Пожав капитану руку, Кверис пошёл дальше, а Ронин приветствовал Бетгера.

— Рад вас видеть в наших палестинах, — поднялся ему навстречу Карл Богданович. — Сейчас все соберутся. Мы встречаемся около семи часов.

Едва Ронин успел расположиться поудобнее, как появился Древницкий.

— Вечный скиталец! Как я рад! — воскликнул он взволнованно.

Ронин внимательно всматривался в смуглое красивое лицо друга. Вот он сиял шляпу, освежая голову. Тот же белый лоб с красивыми чёрными бровями, посеребрённые сединой усы, усталые, когда-то яркие карие глаза, морщины у рта, впалые щёки, густые волосы — серебро с чернью.

— Владимир, что с тобой? — грустно улыбнулся Ронин.

— Что ж… "Догорели огни, облетели цветы…" Так, кажется, сказал Надсон… А ты не стареешь…

— Почему? Вот и виски седые. Жизнь неумолимо идёт, не останавливается.

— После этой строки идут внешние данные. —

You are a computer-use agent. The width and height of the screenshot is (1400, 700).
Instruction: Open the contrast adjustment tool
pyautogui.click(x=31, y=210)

— Но зато и ты в движении. Где был? Что видел?

— Шагал по тернистым дорогам. По поручению редакции "Нивы" побывал в исторических местах Сибири.

— Каких именно?

— Проехал по следам декабристов. Был в Иркутске…

— Говори, Карл Богданович свой человек. С ним мы часто вспоминаем Серёжу.

Ронин достал из внутреннего кармана объёмистый конверт передал Древницкому:

— Хороший, душевный у тебя сын. Организатор замечательный. Сплотил ссыльных, ведут они работу среди населения. Да ты читай, не стесняйся. Мы с Карлом Богдановичем побеседуем.